Smoky Air Isn’t Just Bad For You, It Harms Your Vehicle As Well

The hundreds of wildfires that are currently raging across the west coast of the United States are contributing to the worst air quality seen in decades. With cities like Portland, Seattle, and right here in Spokane having the worst air quality of anywhere in the world. Breathing in too much wildfire smoke can make anyone sick, but is particularly damaging to high risk groups such as the elderly or anyone with respiratory issues.

Protecting Yourself at Home

If you are experiencing bad air quality in your area due to the wildfires there are a few ways to protect yourself and keep you and your family safe and healthy while in your home.

  • Keep all windows and doors closed at your home.
  • If you have air conditioning, use the recirculate function. Make sure the air filter on your furnace or air conditioning system is clean. If the filter is dirty, replace it with a new filter.
  • If your house is too warm to keep the windows closed consider using an air purifier.
  • If you are using a ceiling fan to recirculate air make sure to clean the fan of any dust or debris.

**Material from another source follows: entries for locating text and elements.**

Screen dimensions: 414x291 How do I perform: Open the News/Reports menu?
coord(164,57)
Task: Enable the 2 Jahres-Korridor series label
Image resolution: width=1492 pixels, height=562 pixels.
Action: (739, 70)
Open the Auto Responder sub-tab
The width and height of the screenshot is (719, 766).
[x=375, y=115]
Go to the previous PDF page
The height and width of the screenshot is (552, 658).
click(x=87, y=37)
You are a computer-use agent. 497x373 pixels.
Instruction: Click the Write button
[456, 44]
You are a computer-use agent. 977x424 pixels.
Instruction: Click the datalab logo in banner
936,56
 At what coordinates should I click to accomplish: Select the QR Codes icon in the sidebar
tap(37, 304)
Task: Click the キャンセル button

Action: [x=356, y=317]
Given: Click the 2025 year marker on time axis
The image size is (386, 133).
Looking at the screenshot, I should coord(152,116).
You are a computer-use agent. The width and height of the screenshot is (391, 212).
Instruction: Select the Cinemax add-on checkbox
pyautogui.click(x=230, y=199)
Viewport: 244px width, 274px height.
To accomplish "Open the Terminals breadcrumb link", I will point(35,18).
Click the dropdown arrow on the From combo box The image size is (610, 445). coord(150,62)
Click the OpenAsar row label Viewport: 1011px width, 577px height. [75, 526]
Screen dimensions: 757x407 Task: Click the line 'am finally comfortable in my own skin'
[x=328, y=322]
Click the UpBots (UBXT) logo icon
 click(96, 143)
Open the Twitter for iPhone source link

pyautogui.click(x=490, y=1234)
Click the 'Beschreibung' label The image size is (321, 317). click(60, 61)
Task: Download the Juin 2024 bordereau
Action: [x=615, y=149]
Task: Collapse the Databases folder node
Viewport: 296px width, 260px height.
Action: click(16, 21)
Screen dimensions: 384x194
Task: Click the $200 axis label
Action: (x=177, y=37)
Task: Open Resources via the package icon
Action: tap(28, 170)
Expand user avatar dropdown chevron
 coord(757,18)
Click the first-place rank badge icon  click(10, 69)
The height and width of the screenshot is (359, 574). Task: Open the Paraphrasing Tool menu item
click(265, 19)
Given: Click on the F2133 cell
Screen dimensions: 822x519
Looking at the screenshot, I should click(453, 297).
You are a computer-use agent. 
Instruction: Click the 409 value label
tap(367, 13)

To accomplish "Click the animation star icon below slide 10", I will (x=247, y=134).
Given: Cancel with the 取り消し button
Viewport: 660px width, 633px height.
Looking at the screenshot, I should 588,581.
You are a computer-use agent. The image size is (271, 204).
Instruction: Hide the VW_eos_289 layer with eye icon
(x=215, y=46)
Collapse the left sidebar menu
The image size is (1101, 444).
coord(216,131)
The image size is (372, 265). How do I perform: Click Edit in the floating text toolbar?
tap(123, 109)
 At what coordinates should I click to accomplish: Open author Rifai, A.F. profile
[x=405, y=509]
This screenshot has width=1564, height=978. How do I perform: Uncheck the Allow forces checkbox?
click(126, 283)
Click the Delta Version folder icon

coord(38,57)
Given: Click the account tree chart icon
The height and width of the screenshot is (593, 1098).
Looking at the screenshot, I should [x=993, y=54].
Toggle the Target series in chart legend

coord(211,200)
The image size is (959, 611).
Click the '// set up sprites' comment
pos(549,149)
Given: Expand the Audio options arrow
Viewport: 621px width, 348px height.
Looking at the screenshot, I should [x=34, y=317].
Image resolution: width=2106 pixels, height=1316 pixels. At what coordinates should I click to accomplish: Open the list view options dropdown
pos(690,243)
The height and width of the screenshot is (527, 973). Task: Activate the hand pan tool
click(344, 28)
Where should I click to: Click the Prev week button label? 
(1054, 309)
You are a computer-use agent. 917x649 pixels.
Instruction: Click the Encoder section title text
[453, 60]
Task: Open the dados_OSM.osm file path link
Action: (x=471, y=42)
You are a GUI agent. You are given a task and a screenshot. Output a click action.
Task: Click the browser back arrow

Protecting Yourself on the Go

The average American spends just under an hour commuting to and from work every day. With personal vehicles being the primary mode of transportation for 85% of Americans, your in-car smoke protection is only as good as your filter. 

Most car manufacturers recommend changing your air filter every 12,000 miles or every 12 months, whichever comes first, regardless of how dirty your air filter appears to be. A clean cabin filter will keep the smoky air outside and clean air inside while driving. Besides checking your cabin air filter consistently and changing it as necessary here a few ways to avoid breathing in smoke while driving your vehicle.

  • While driving, always keep windows fully rolled up to let the cabin air filter do its job
  • If using air conditioning, make sure to use the recirculate setting to cycle the clean air in the vehicle. 
  • During particularly smokey or dusty areas ensure the air on the vehicle is turned off to not clog up the filter with dust, smoke and debris.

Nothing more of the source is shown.